%%
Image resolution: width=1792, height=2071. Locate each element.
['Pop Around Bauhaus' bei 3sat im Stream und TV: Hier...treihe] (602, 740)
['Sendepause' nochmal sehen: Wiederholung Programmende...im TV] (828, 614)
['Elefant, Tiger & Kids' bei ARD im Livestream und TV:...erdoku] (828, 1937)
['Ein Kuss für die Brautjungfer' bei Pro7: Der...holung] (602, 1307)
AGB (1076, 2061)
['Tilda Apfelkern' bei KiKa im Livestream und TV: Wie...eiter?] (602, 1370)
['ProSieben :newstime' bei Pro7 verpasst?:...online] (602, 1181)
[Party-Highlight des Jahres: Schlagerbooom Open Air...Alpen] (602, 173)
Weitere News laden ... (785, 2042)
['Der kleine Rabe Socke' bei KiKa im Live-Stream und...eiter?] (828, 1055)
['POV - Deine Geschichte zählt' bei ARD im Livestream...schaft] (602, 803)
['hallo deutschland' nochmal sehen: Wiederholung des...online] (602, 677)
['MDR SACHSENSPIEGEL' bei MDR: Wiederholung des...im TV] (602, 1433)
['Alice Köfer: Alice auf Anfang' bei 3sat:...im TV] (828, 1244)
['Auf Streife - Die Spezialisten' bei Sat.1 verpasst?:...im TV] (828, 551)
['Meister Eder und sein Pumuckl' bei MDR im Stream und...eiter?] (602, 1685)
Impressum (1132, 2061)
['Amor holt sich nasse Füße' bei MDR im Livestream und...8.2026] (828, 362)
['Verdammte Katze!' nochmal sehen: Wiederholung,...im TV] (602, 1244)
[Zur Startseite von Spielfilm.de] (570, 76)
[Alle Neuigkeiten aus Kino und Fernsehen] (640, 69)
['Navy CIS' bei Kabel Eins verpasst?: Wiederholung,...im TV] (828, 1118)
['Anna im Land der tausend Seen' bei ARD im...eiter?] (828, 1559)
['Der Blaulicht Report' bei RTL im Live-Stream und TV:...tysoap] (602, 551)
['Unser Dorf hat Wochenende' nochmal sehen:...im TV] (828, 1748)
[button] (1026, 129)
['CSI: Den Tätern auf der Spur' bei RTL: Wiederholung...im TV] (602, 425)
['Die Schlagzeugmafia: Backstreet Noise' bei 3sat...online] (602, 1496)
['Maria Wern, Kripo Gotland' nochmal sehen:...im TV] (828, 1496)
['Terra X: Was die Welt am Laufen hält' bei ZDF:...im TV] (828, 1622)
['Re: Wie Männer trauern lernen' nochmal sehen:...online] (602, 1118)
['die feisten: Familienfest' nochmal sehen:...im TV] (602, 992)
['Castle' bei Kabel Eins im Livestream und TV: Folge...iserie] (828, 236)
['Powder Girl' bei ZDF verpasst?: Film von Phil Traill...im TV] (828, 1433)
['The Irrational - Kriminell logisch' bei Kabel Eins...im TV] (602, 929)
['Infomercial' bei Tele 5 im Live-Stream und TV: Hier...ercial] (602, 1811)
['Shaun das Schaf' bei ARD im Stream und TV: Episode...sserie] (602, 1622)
%%
# PROBLEM
Look through the material above for the string "Wiederholung" and copy each line that has it.

# ANSWER BOX
['Sendepause' nochmal sehen: Wiederholung Programmende...im TV] (828, 614)
['hallo deutschland' nochmal sehen: Wiederholung des...online] (602, 677)
['MDR SACHSENSPIEGEL' bei MDR: Wiederholung des...im TV] (602, 1433)
['Verdammte Katze!' nochmal sehen: Wiederholung,...im TV] (602, 1244)
['Navy CIS' bei Kabel Eins verpasst?: Wiederholung,...im TV] (828, 1118)
['CSI: Den Tätern auf der Spur' bei RTL: Wiederholung...im TV] (602, 425)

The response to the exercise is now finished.